Identifying Locally Turbulent Vortices within Instabilities
Fabien Vivodtzev, Florent Nauleau, Jean-Philippe Braeunig, Julien Tierny
TL;DR
The paper tackles automatic identification of locally turbulent vortices in 2D flows by integrating Topological Data Analysis with spectral indicators. It builds a pipeline that simplifies enstrophy via persistence and segments vortices with the Morse-Smale complex, then analyzes per-vortex energy spectra to derive turbulence indicators, notably the slope in the inertial subrange consistent with $E(k)\sim k^{-5/3}$. The main contributions are a topology-driven vortex segmentation approach and spectral descriptors that correlate with turbulence state, demonstrated on a case study with expert labeling.
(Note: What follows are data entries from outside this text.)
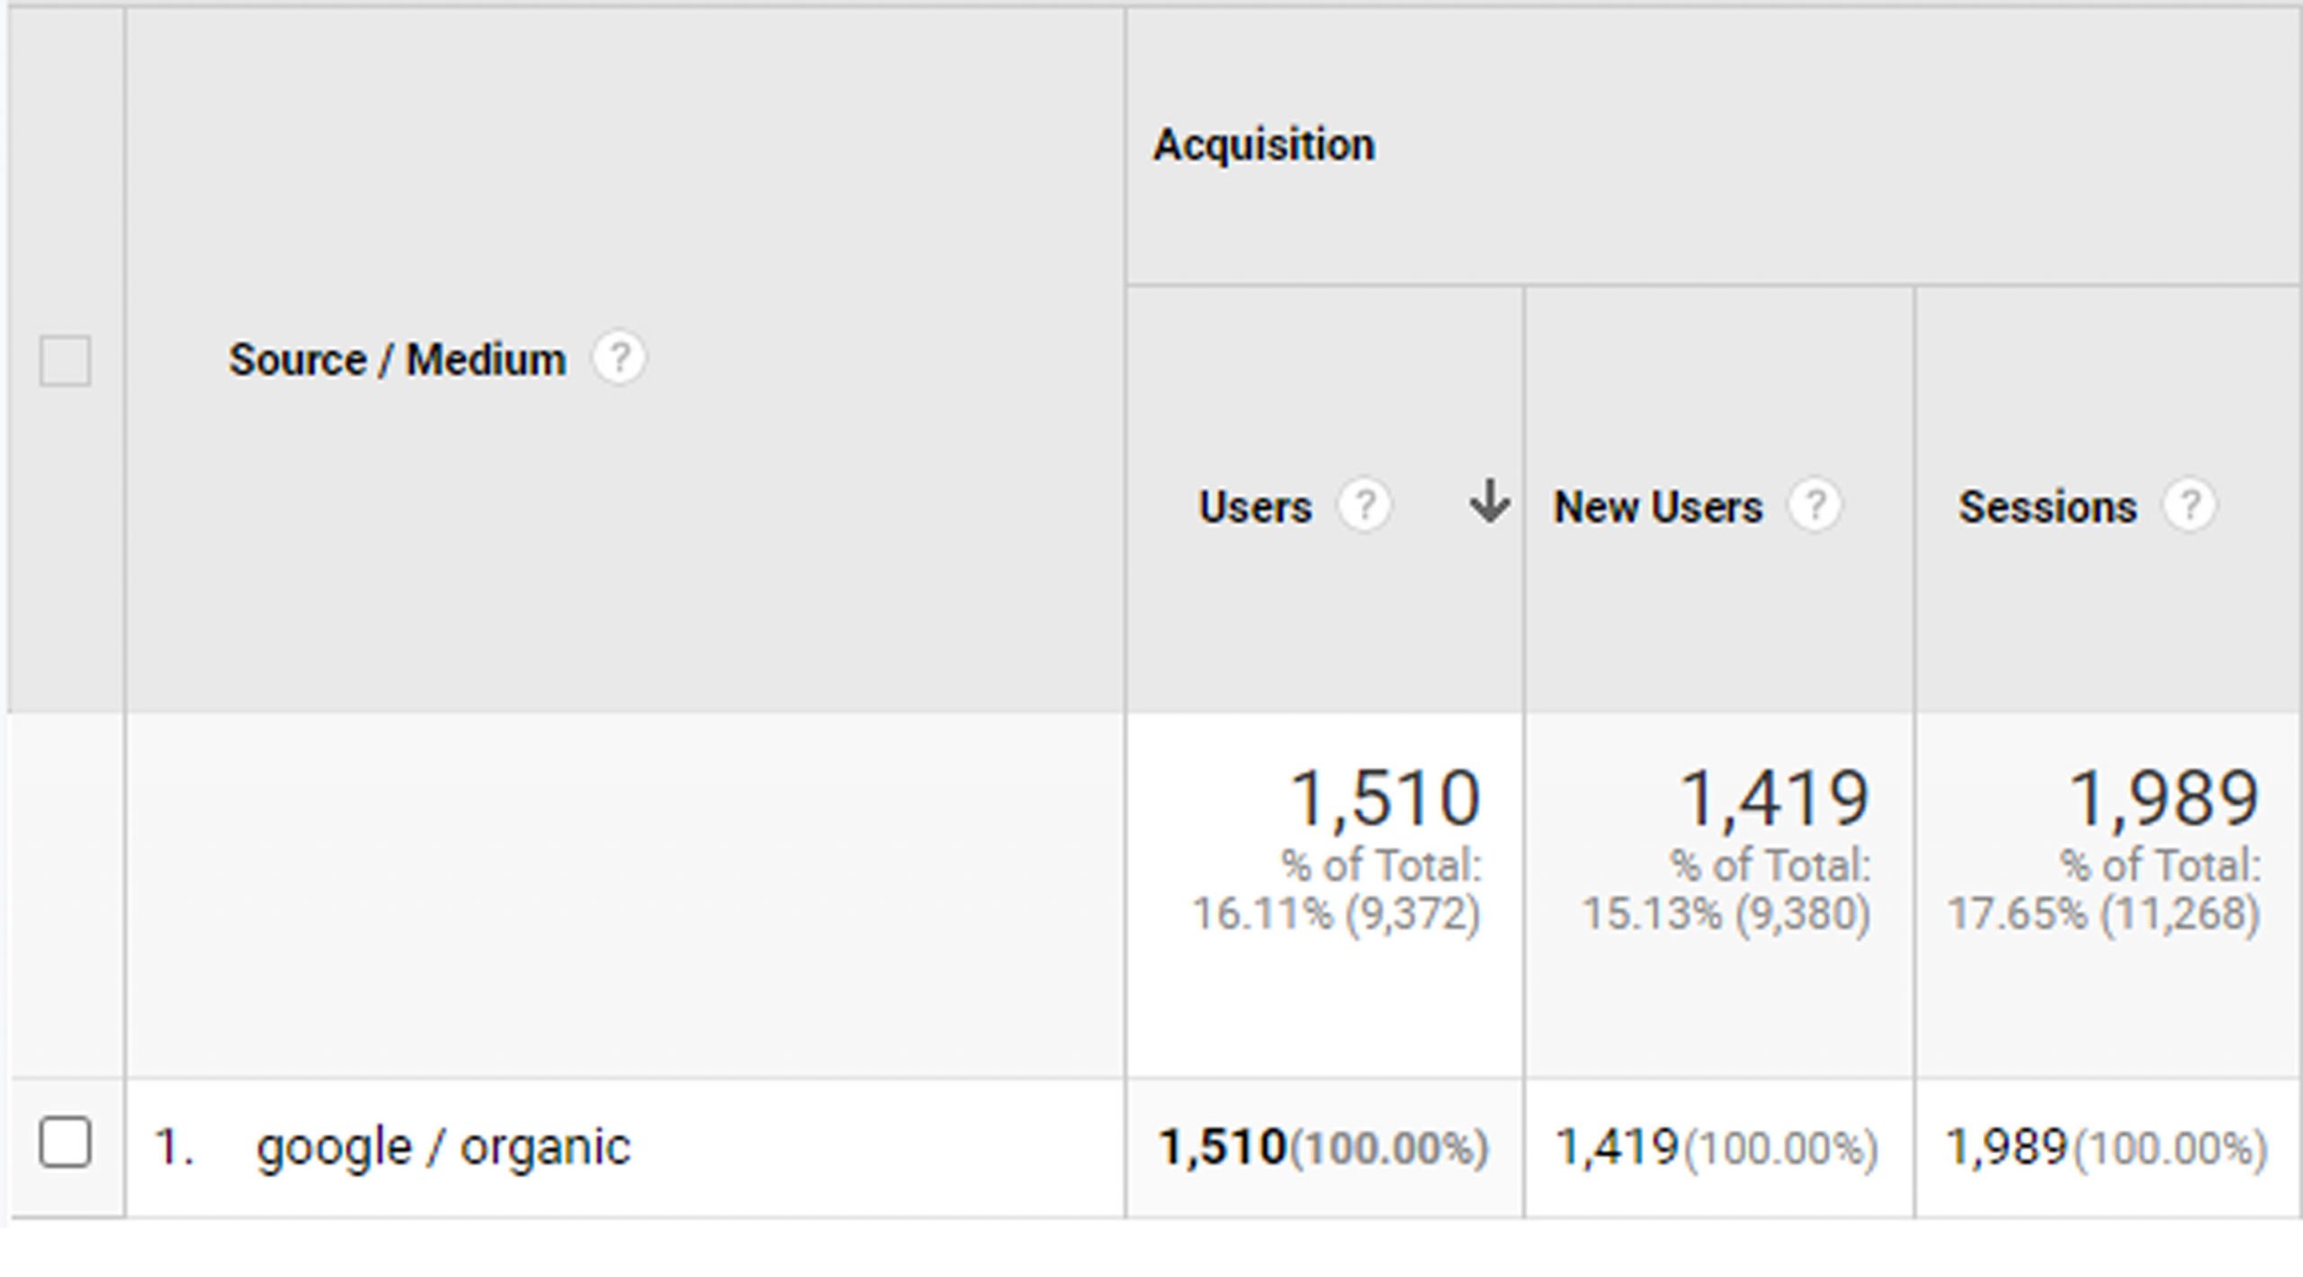
Task: Click the 1,419 New Users total
Action: click(x=1774, y=799)
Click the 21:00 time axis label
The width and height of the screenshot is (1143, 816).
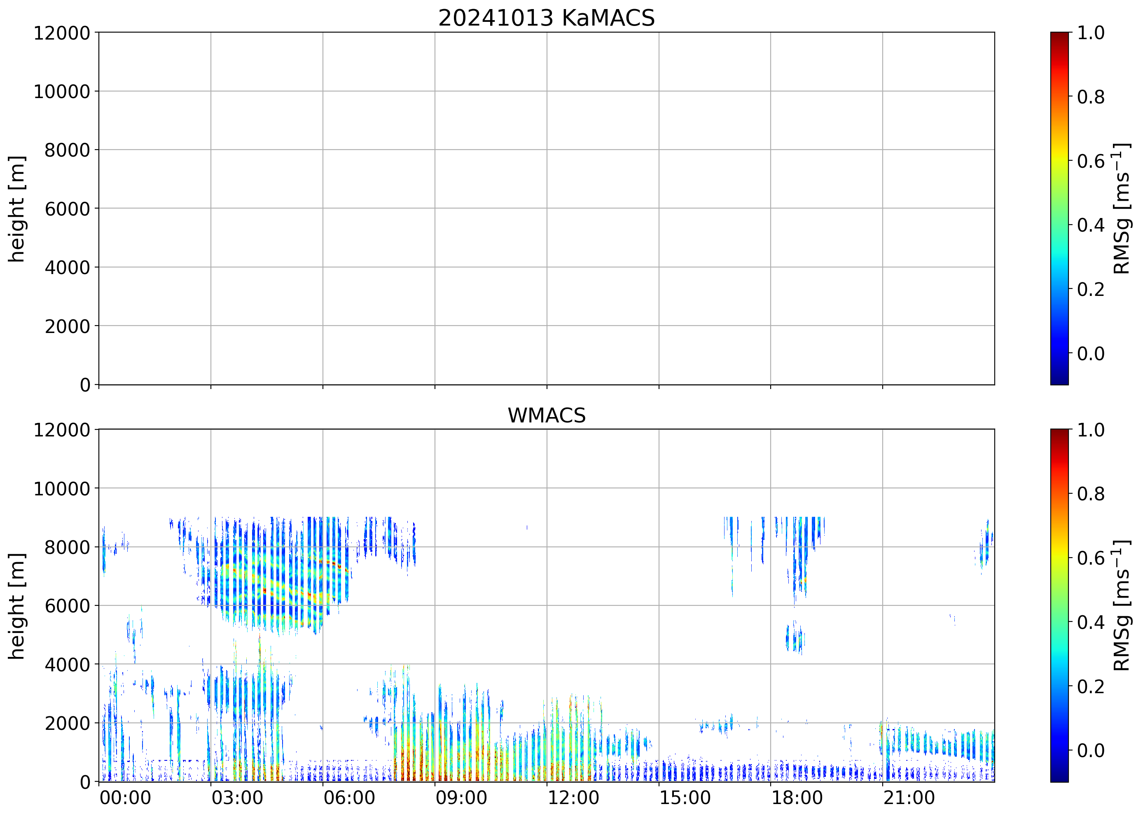[x=909, y=797]
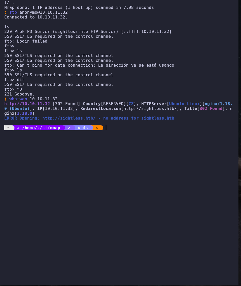Click the RedirectLocation http://sightless.htb/ URL
Image resolution: width=241 pixels, height=286 pixels.
[150, 108]
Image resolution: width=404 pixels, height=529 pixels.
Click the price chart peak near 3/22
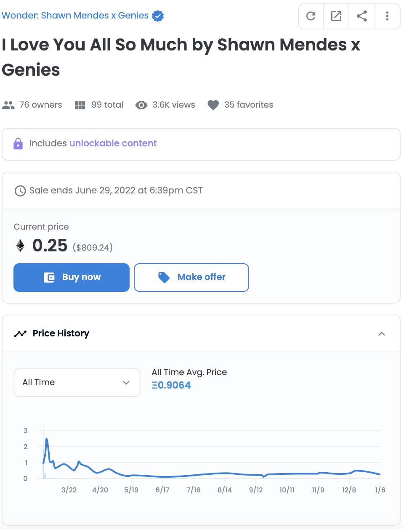pos(46,439)
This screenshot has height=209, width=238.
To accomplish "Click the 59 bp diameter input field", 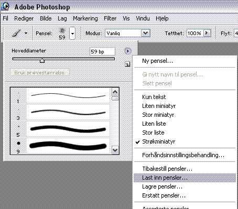I will coord(102,51).
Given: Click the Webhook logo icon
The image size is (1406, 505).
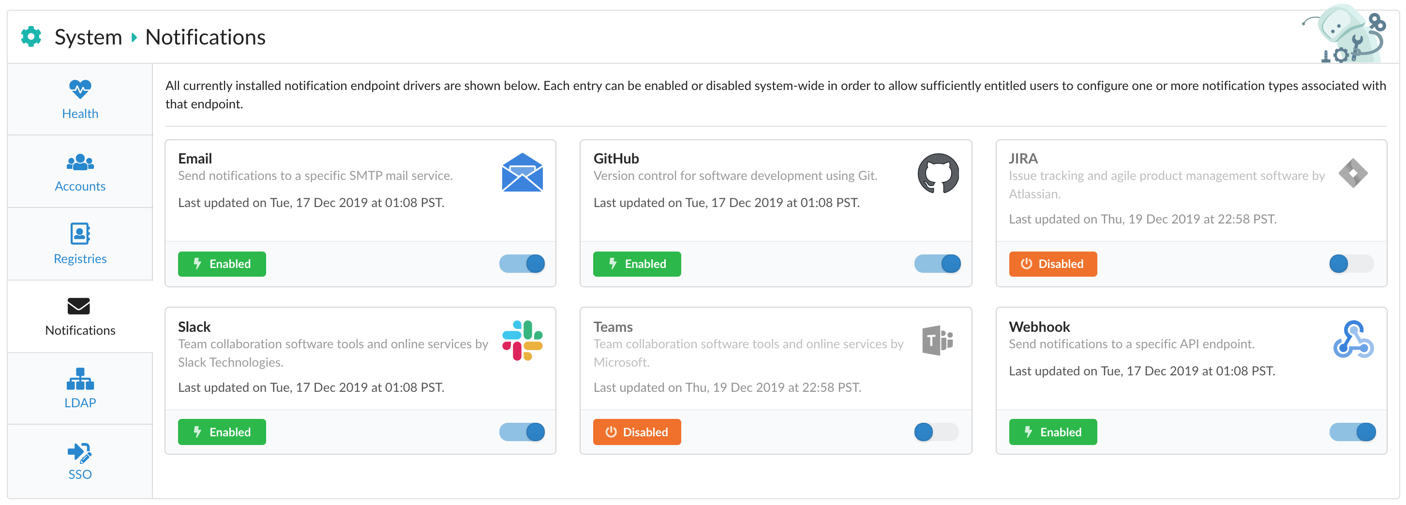Looking at the screenshot, I should (x=1353, y=340).
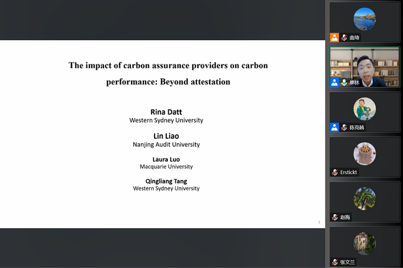The height and width of the screenshot is (268, 403).
Task: Click the muted microphone icon of 赵梅
Action: tap(335, 217)

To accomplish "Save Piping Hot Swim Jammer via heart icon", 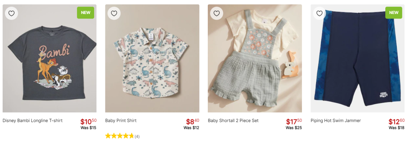I will tap(319, 13).
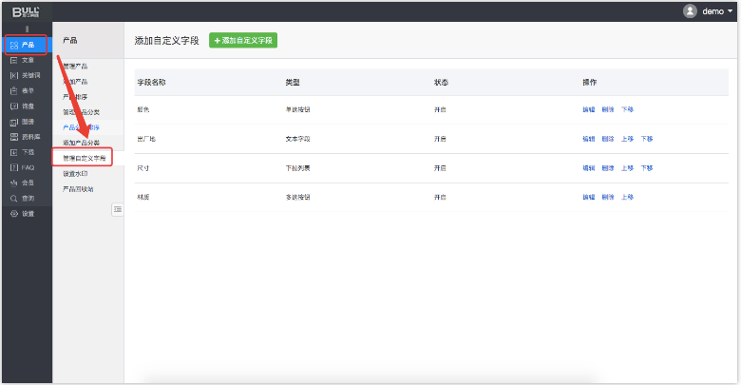Open the 图册 gallery section
This screenshot has width=741, height=385.
[x=27, y=122]
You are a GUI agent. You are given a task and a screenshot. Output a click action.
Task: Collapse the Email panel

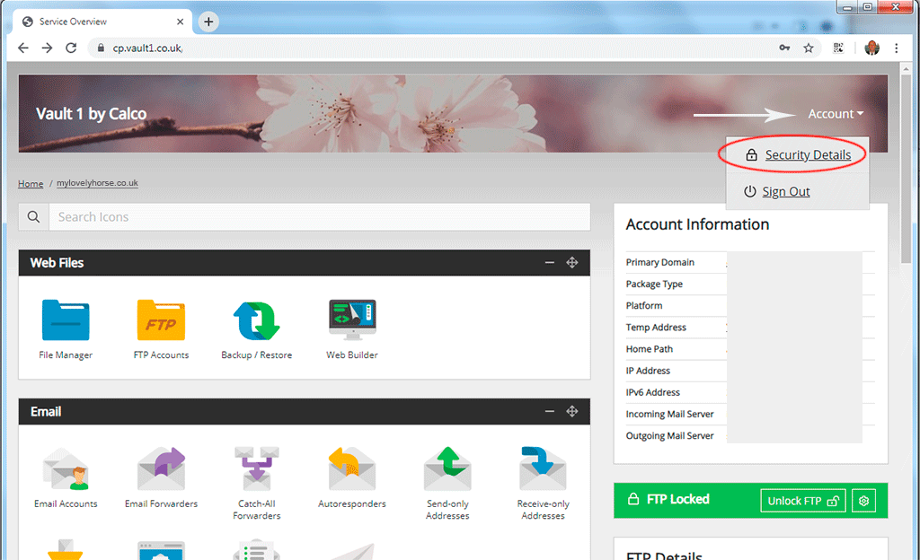(549, 411)
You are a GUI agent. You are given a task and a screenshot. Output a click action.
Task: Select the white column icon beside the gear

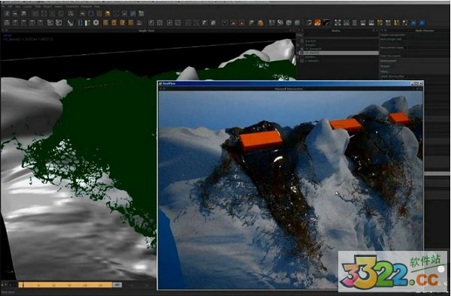[88, 23]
This topology-spectral framework offers a path toward supervised, descriptor-based turbulence detection with potential CFD applications in high-speed flow design.
Abstract
This work presents an approach for the automatic detection of locally turbulent vortices within turbulent 2D flows such as instabilites. First, given a time step of the flow, methods from Topological Data Analysis (TDA) are leveraged to extract the geometry of the vortices. Specifically, the enstrophy of the flow is simplified by topological persistence, and the vortices are extracted by collecting the basins of the simplified enstrophy's Morse complex. Next, the local kinetic energy power spectrum is computed for each vortex. We introduce a set of indicators based on the kinetic energy power spectrum to estimate the correlation between the vortex's behavior and that of an idealized turbulent vortex. Our preliminary experiments show the relevance of these indicators for distinguishing vortices which are turbulent from those which have not yet reached a turbulent state and thus known as laminar.